When I say, “Put me out on that floor, and I don’t care if it’s batteries, I’ll be the best battery salesman you ever had,” Harry just nods and starts telling me about benefits. I notice that his hands are shaking and he’s breathing funny. The guy is falling apart, and I’m pretty sure I know why.

When we get to the part where he asks, “Do you have any questions for me?” I say, “How long have you been manager?”

Harry fiddles with the name tag on his vest, the one that reads Harry Sarkissian, Manager . “Almost two months,” he says.

“It gets easier,” I say. “I know. I used to be a manager myself.”

Harry’s eyes fill with tears. “I bought a book from Amazon,” he says. “ First, Break All the Rules . But it’s like for offices and stuff, not stores.”

“You want a tip?” I say. “Something that worked for me?”

“Okay,” Harry says.

“Blame everything on your bosses, the people higher up than you.
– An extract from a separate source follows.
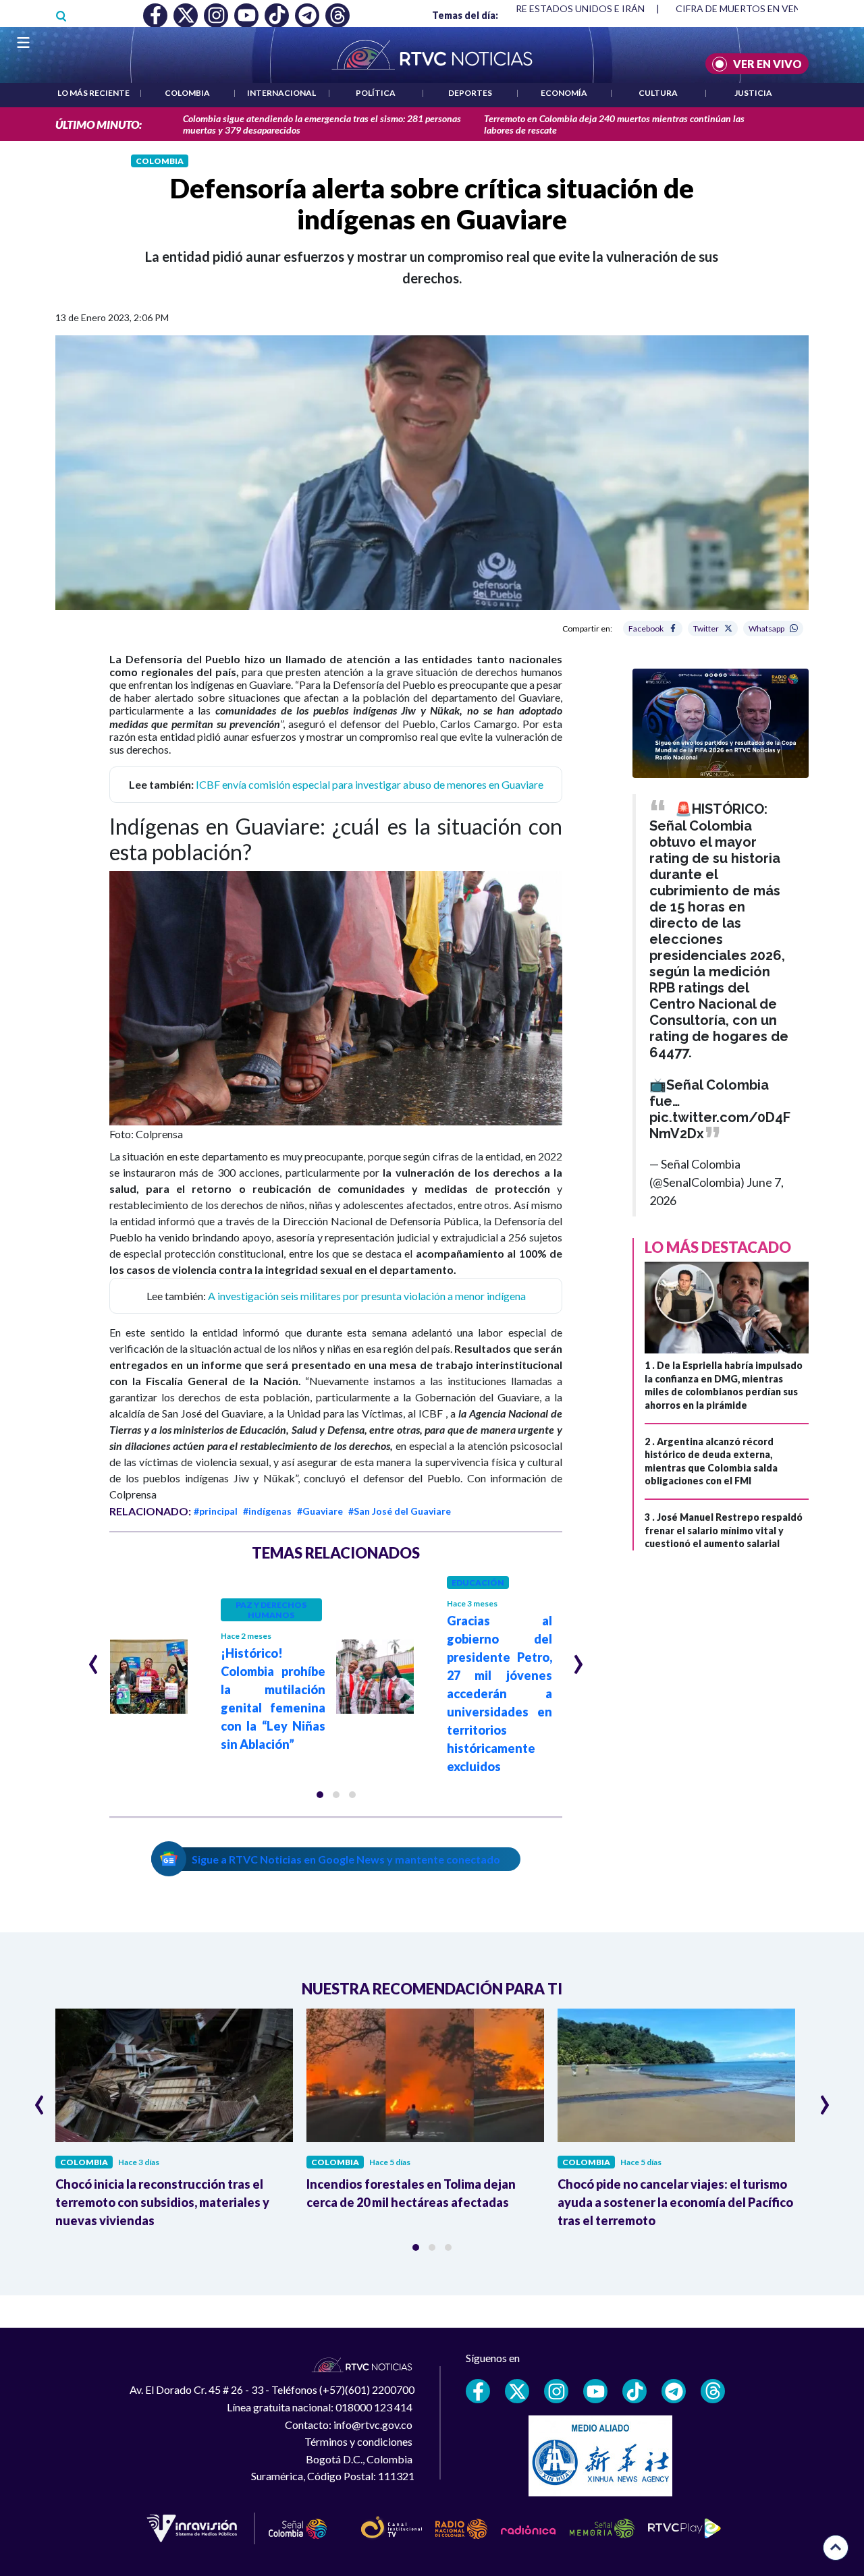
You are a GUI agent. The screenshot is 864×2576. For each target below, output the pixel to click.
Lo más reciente (93, 93)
Those guys out there, that music. Tell them the district manager got a complaint and said you had to do something about it. Act like you couldn’t care less, but the boss is on your ass, so you’ve got to get on theirs. Everyone understands shit rolls downhill. They can’t be mad at you, because you’re just following orders.”

“That might work,” Harry says.

“I guarantee it will,” I say. “You want another tip?”

“Sure.”

“Hire me. You won’t be sorry.”

I laugh to let him know he can take that as a joke, and he laughs too. We shake hands again, and he walks me to the front of the store and says he’ll call when he makes his decision, either way.

I’m feeling fine for once, even though it’s hot out on the street and the smog leaves a chemical taste on my tongue. I pulled what could have been a disastrous interview out of the fire and did my good deed for the day all at the same time. Baby steps toward something better.

I buy a fruit cup from a pushcart parked on the sidewalk in front of the store. The kid selling them sprinkles chili powder over the chunks of pineapple, melon, and mango, and I eat it sitting on a cinder-block wall in the thin strip of shade cast by a palm tree. My bus arrives just as I reach the stop. If I believed in luck, I might think mine had turned.

THE ONE-EYED COWBOY lingers at the counter after paying for his coffee and jabbers on and on about how he got bitten by a Great Dane when he was eight years old. I pull on plastic gloves and go back to refilling the ham and turkey bins, but he doesn’t get the hint.

“To this day I get the shakes around a big dog,” he says. “With little ones, I won’t pet ’em, but they don’t scare me.”

“Huh,” I say. I cut open a bag of Swiss cheese slices. “Wow.”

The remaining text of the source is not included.